En çok da sevdiğine taraftır insan her yaşta. Lakin yetmez kiminin nefesi, kiminin de çıkmaz sesi ta ki ayaklarının yere sağlam basma yaşı ‘Geldim’ diyene kadar. Tam da bu zamanda tesadüfen keşisirse yol bir üst kuşağın cebinden çıkartacağı yeni yetmeyle, küçük kalp, bir umut kendisini ifade etmenin minik huzuruyla, kendi büyürken büyütür masa başı dinleyenini de. Söz öbekleri havada uçuşurken, adab-ı muaşeret kurallarını yakında öğrenecek olanın kaleminin kağıda dokunuşuyla bir sonraki ziyaret için hatırlatıcı notlar alınır henüz kurban rolünde olmamanın verdiği rahatlıkla.

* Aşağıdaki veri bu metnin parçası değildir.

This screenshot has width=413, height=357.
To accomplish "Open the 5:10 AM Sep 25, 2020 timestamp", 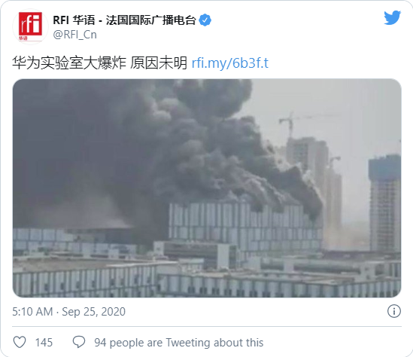I will tap(68, 312).
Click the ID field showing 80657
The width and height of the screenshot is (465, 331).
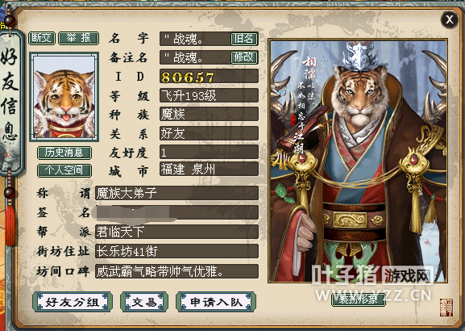tap(209, 77)
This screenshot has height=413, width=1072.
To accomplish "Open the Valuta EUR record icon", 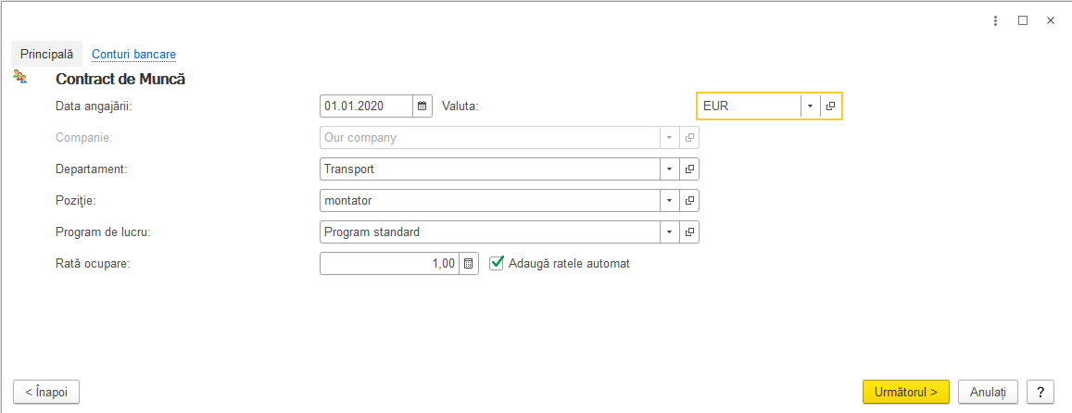I will (x=831, y=106).
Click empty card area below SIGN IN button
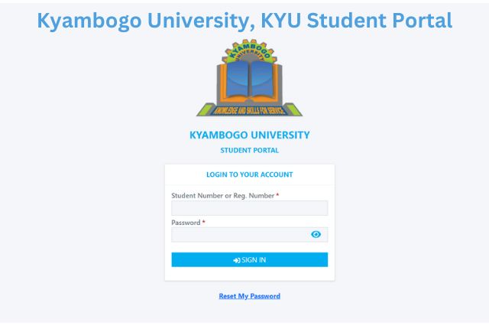The height and width of the screenshot is (326, 489). pos(250,274)
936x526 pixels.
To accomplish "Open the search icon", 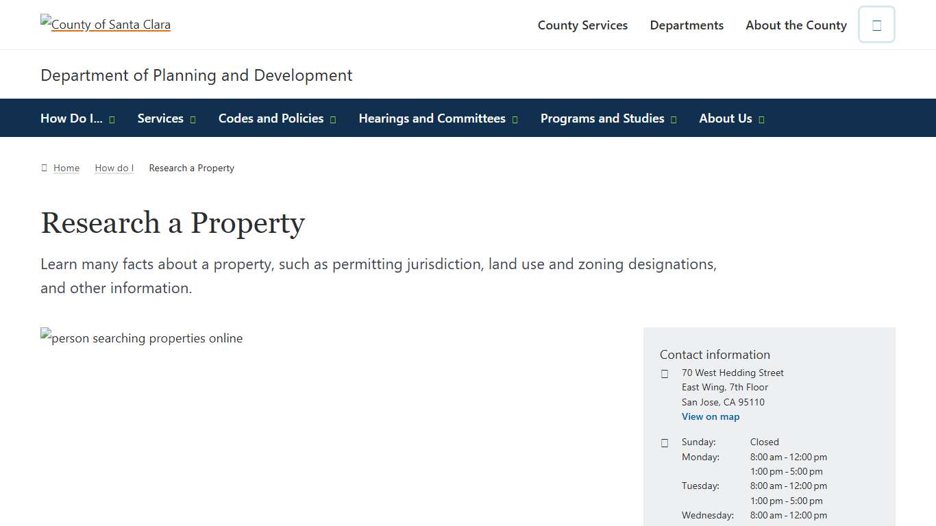I will click(x=876, y=24).
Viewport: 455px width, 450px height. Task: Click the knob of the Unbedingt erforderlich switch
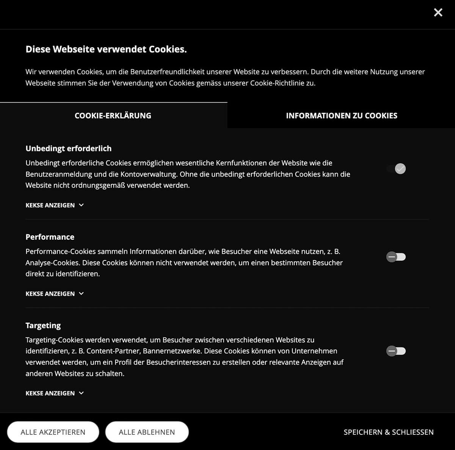point(400,169)
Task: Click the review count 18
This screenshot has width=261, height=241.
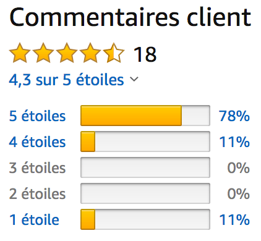Action: (x=145, y=54)
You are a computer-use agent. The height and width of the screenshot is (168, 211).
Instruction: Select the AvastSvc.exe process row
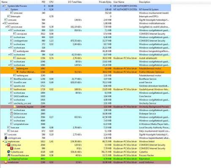pos(86,82)
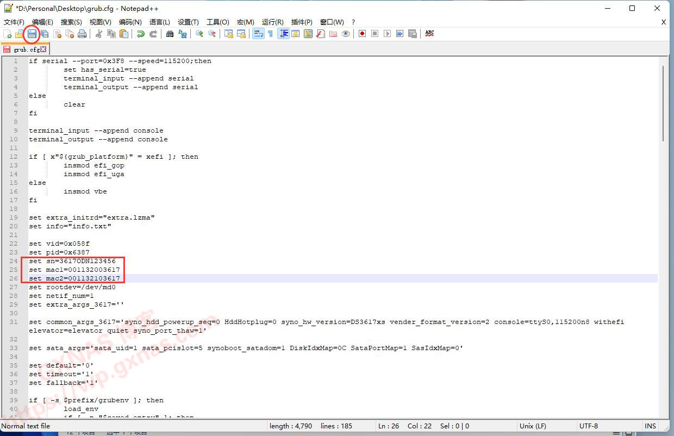
Task: Click the Undo arrow icon
Action: click(141, 34)
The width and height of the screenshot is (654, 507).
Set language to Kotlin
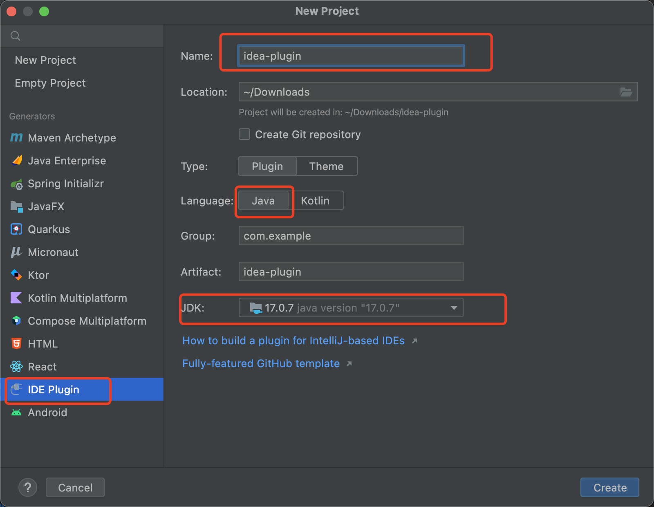coord(315,201)
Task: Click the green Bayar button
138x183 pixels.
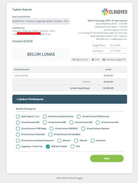Action: pos(107,159)
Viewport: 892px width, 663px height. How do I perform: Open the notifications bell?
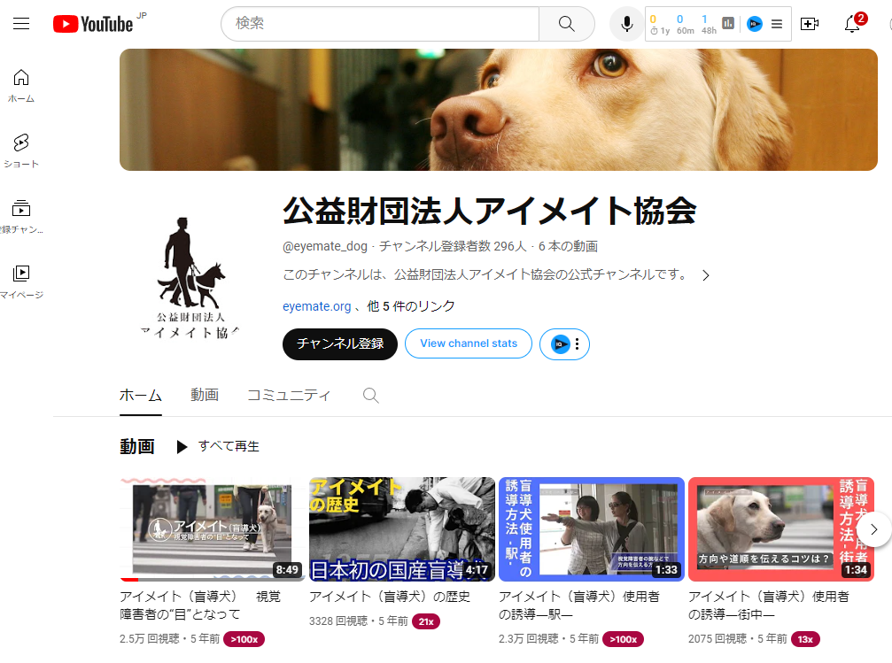tap(852, 24)
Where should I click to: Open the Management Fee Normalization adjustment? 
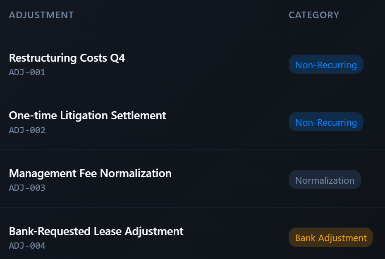pos(90,173)
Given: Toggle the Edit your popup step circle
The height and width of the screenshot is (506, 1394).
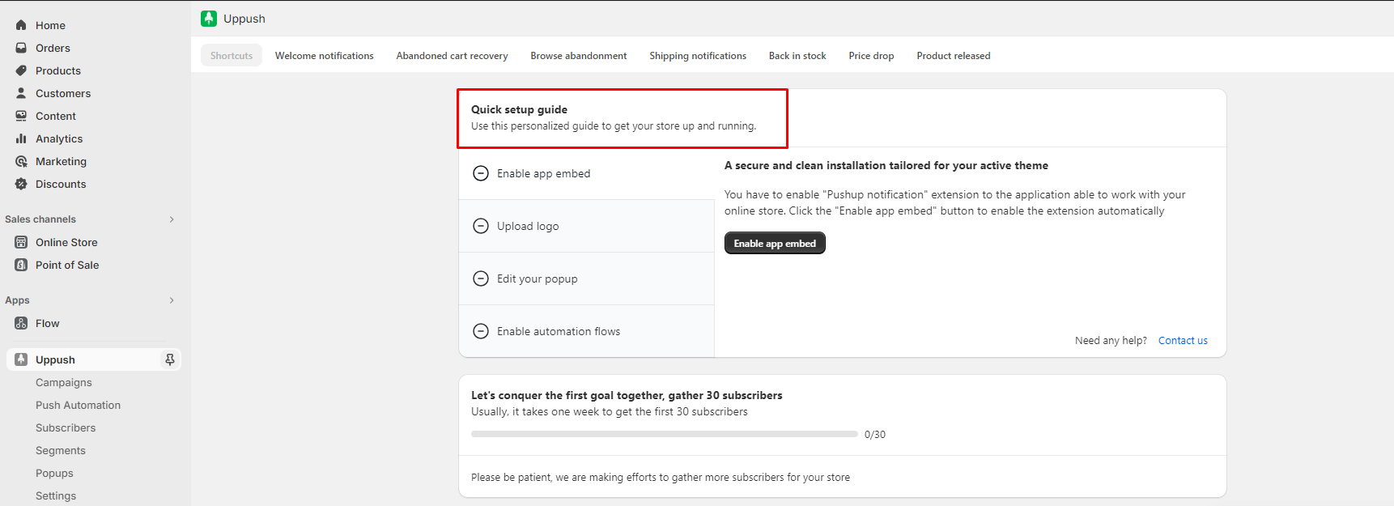Looking at the screenshot, I should (481, 279).
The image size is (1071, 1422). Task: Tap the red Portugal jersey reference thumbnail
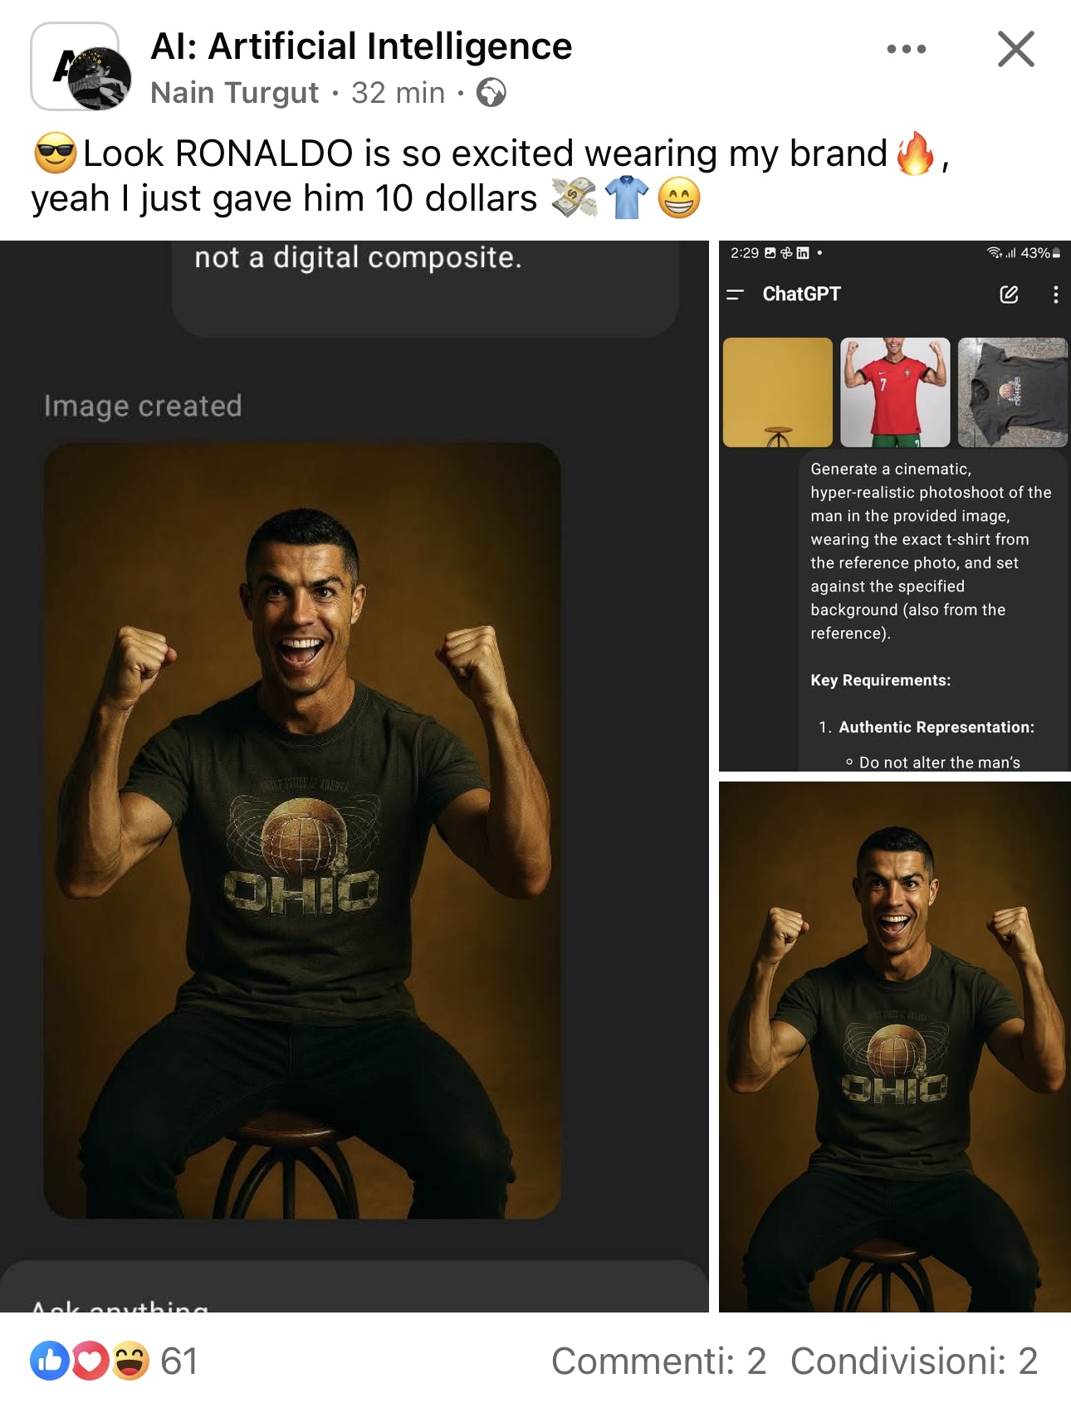point(895,392)
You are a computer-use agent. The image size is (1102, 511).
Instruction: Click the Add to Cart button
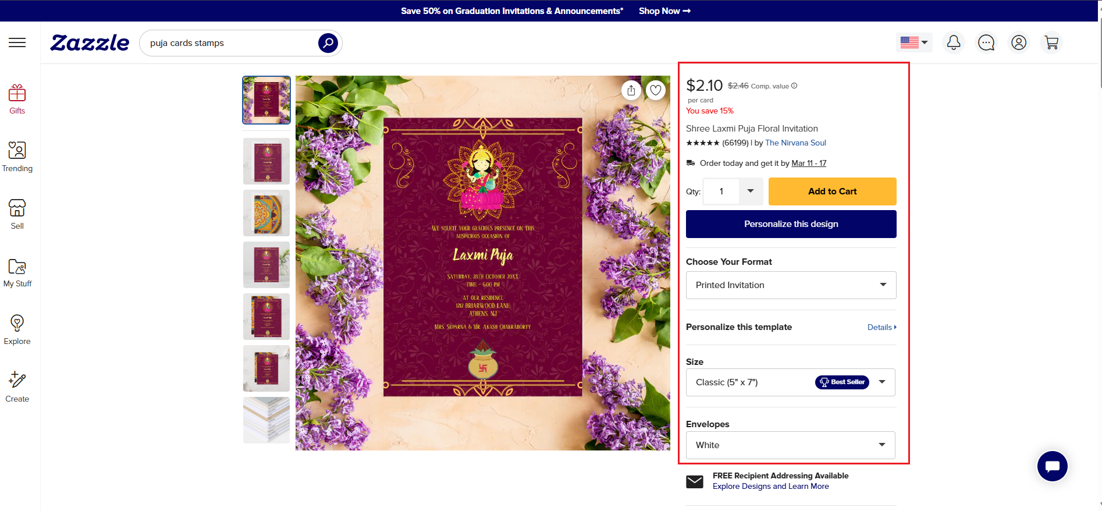[x=832, y=191]
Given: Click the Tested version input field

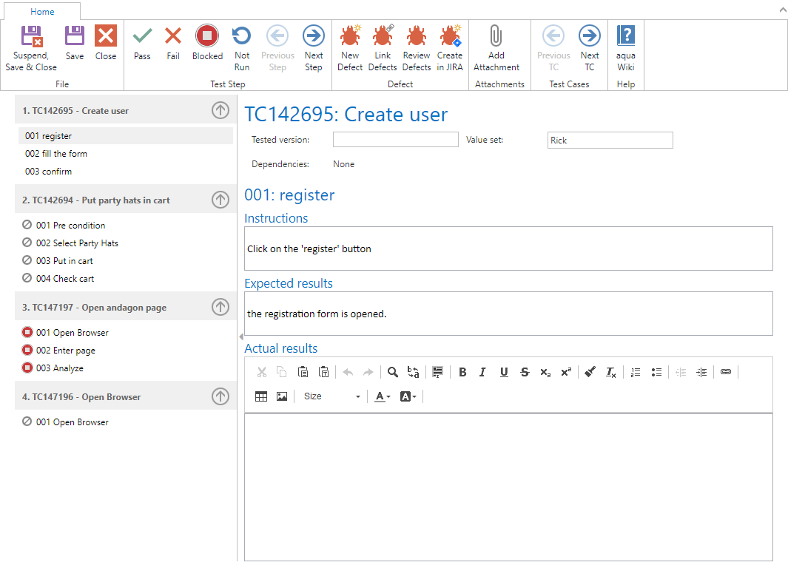Looking at the screenshot, I should click(x=395, y=140).
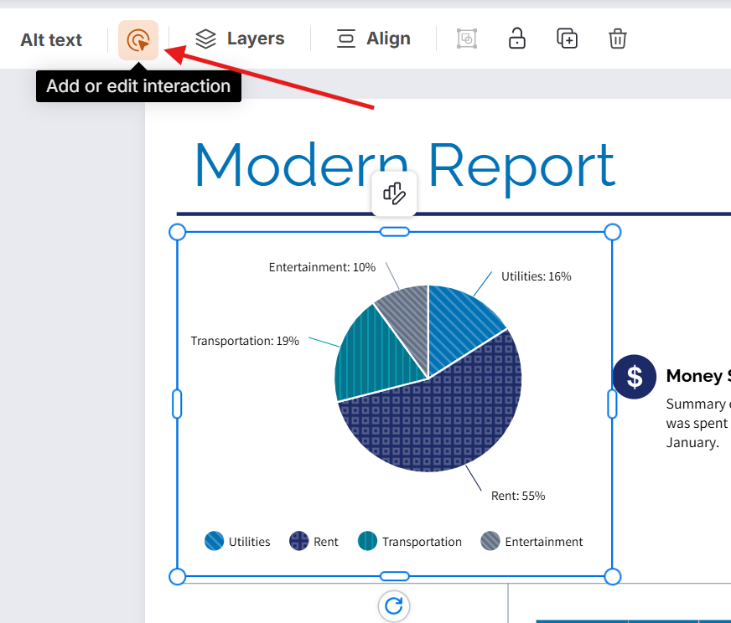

Söz meclisten içre amma hakkı da yenmez işini layıkıyla yapanın. Kiminin parası, kiminin duası, kiminin de hem parası hem duası ile gözlemci, gözlenen işbirliğinin emeğe yansımasıyla yol alana açılsın bereket kapıları sonuna kadar. Deste deste para yağsın banka hesabına. Tuttuğu altın olsun, kalp gözünden verdiği her öğüt, dönsün dolaşsın şifa olarak konsun başına. Sevgi pıtırcıklığını güç edinen değil, koçum benim dediklerin buyursun yaşam mizansenine. Dersiyle gelir de sana ders olur bilemezsin, etme, eyleme! Öğretisiyle giden, bırakır ezberini fark edemezsin, dinle! Açık ol! Samimi ol! Hakkındır tabii ki iste edebinle! Sakın, sakın ama incitme!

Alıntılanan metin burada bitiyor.